"You can't convince people of something like discrimination unless you really have evidence behind it," [scientist Carol] Hogue says. "You can't just say this -- you have to prove it."I threw the magazine down on the floor and walked away for hours. But I did want to know what happened to Simone and her children, so I found my way back to story.
Somebody might be saying, "What's wrong with that sentence? Why is it dehumanizing?"
The first problem: "you can't convince people..."
What people? Do I need to be convinced? Does Simone? Does Linda Villarosa? Does the article's photographer, Latoya Ruby Frazier? No, we are all convinced. So who are those "people" who aren't convinced and are we not "people"?
The second problem: "you have to prove it..."

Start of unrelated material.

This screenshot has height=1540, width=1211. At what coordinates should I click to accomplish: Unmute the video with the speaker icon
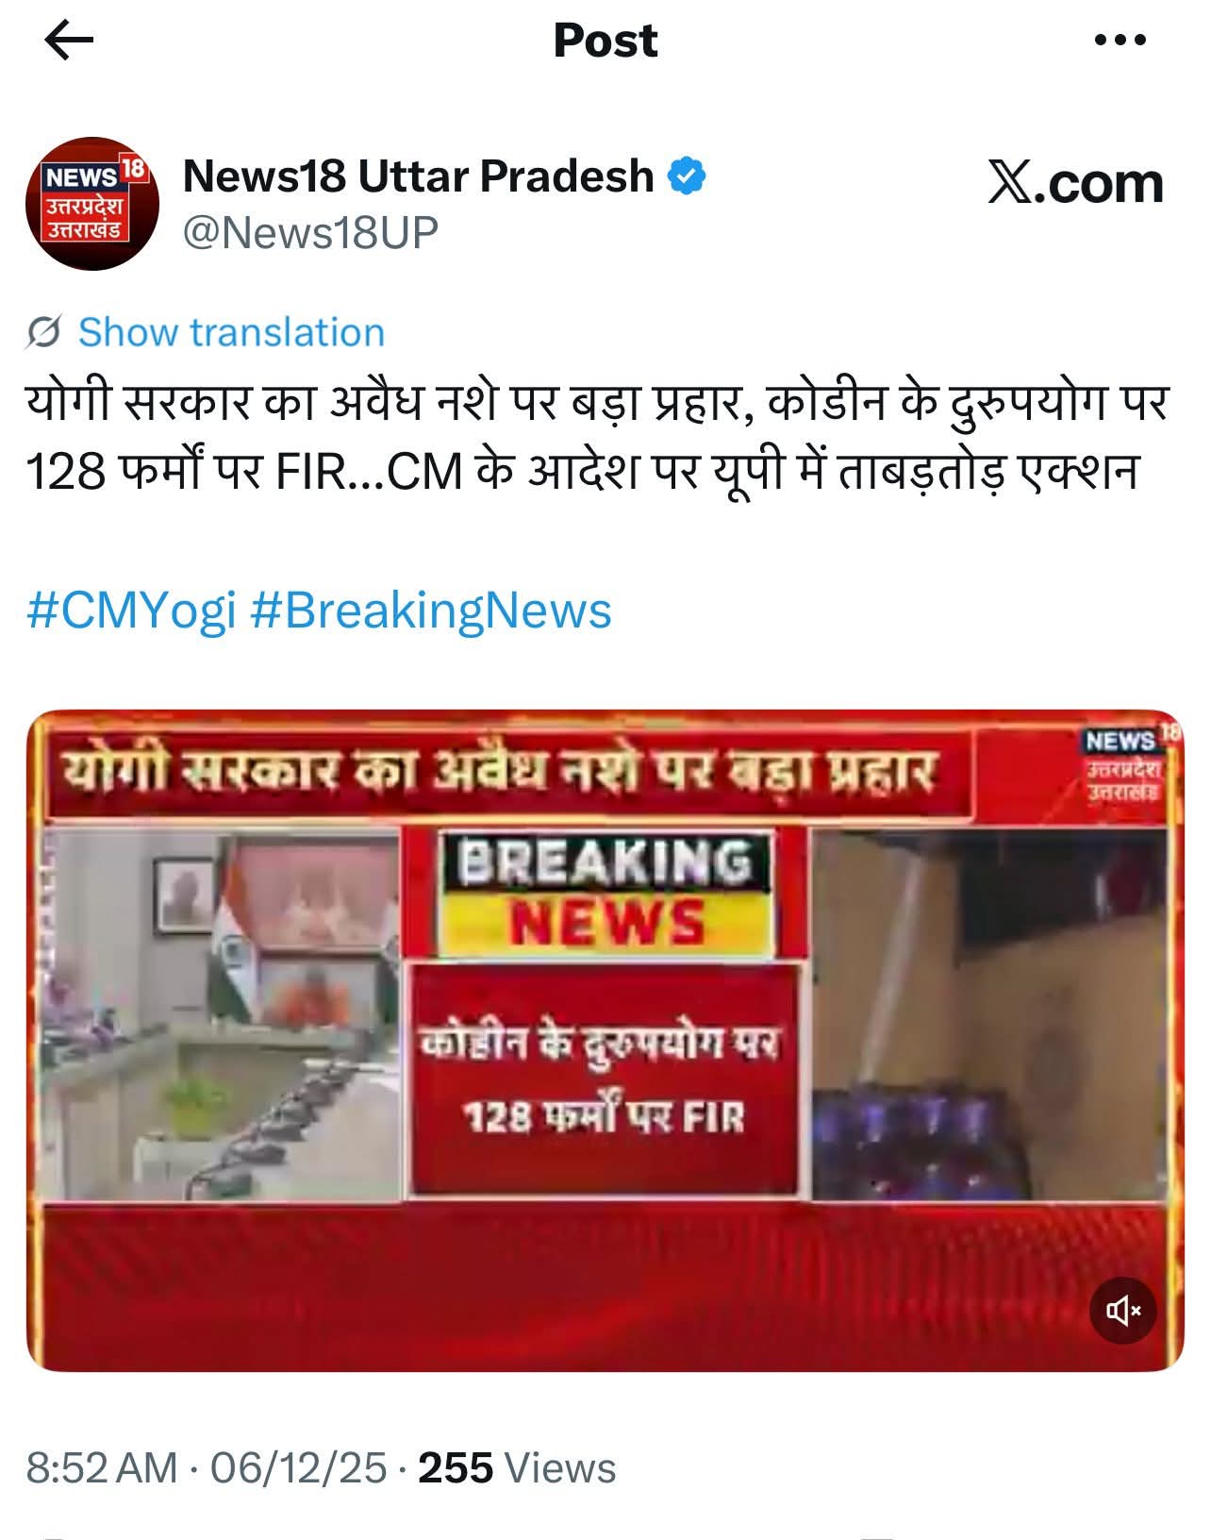click(x=1122, y=1310)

This is just patently a lie. People have been "proving" discrimination until the cows come home and it still prospers, indeed, has gotten worse. The best talk I ever heard on this problem was given at an AIDS convention by Don DesJarlais, who illustrated decisions made with data, decisions made without looking at existing data, and decisions made to prevent any data from being collected. Data is part of the system of discrimination, as much as it is the refutation of it.

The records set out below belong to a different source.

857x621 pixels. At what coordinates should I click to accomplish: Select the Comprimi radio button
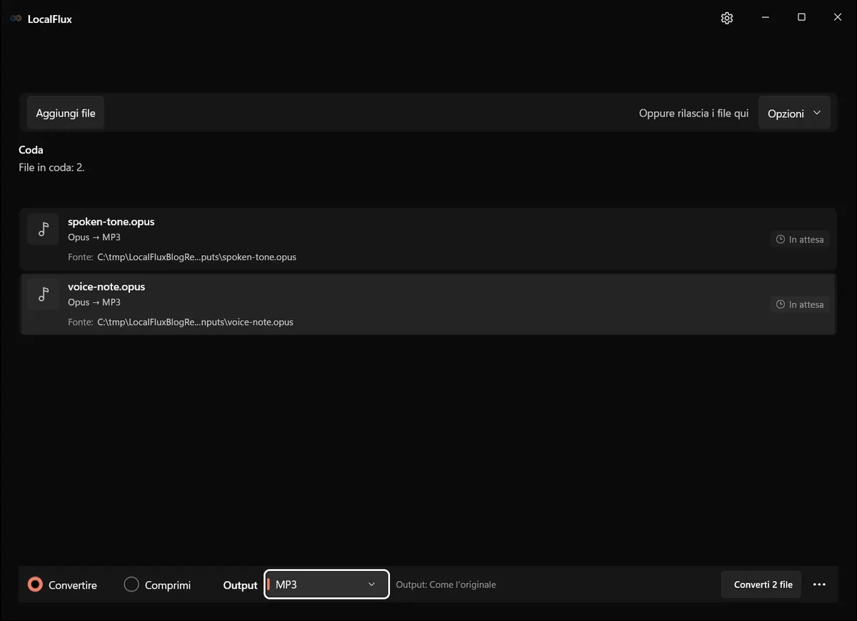pyautogui.click(x=131, y=585)
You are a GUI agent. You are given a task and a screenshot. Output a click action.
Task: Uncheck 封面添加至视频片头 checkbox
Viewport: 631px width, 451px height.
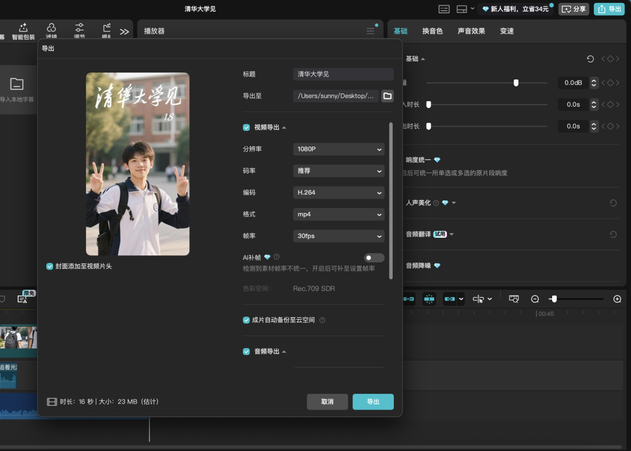point(50,266)
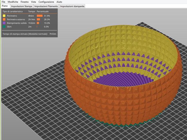Open the Impostazioni Filamento tab
Viewport: 187px width, 140px height.
[46, 6]
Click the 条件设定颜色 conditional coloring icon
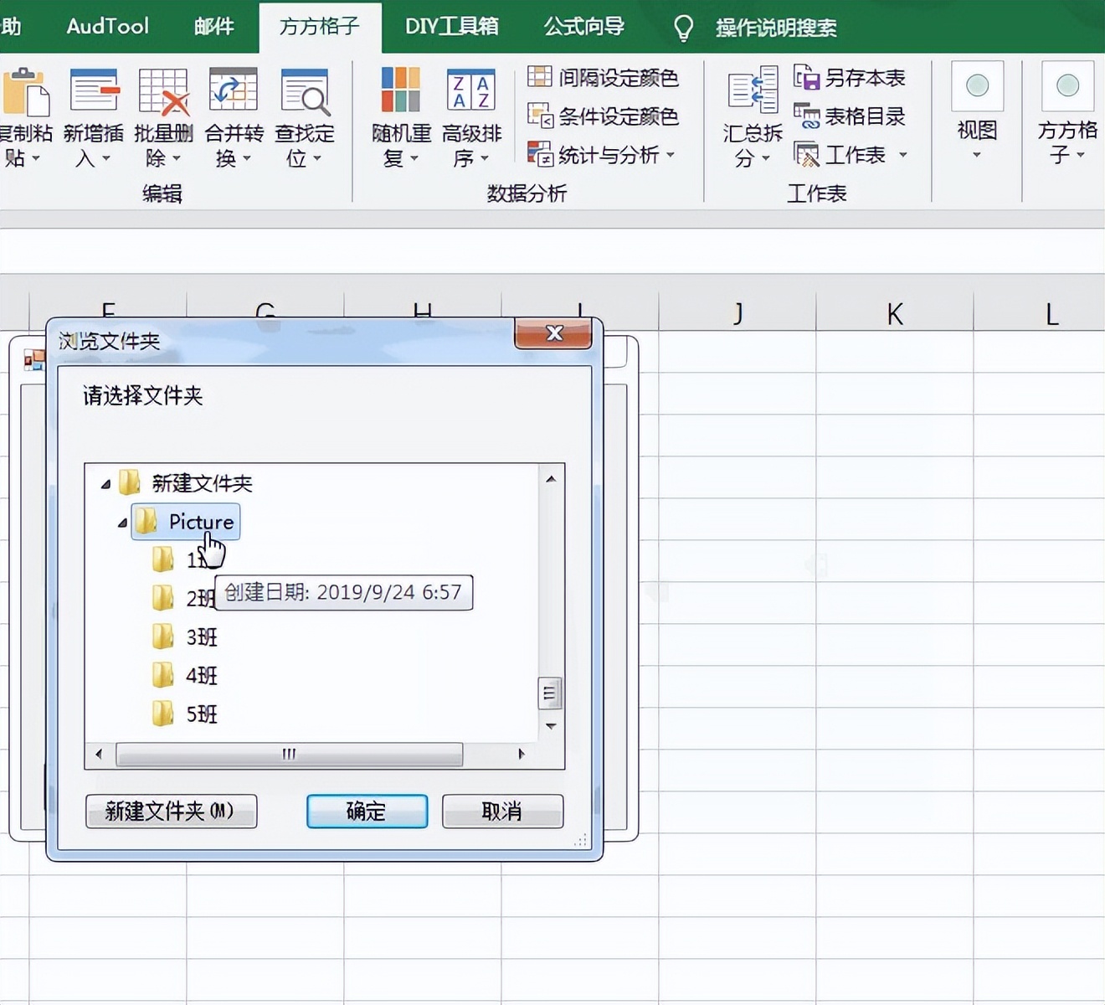 (x=540, y=116)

But the article is also annoying because it explains the stress of Black life and then suggests that a widespread use of doulas could save the moms and babies. This is just wrong-headed. We should have advocates for women of all colors. But we also need to relieve the stress of Black life. And we need to factor into these explanations of excess mortality the fact -- established with lots of data -- that Black life has been made much more difficult over the past 50 years by such federal, state and local policies as urban renewal, deindustrialization, planned shrinkage, the abandonment of major epidemics, the creation of mass incarceration, and more. Otherwise we fall into victim-blaming, and that sets us back even further than we already.
All that said, Latoya Ruby Frazier: your photos are astounding. Real black people.
ps. People don't always believe that policy makers don't listen to "data." Scott Pruitt, head of the EPA, issued new rules on data "transparency," not meant to be transparent, but rather to eliminate much of the evidence of the harms of toxic chemicals to the human body.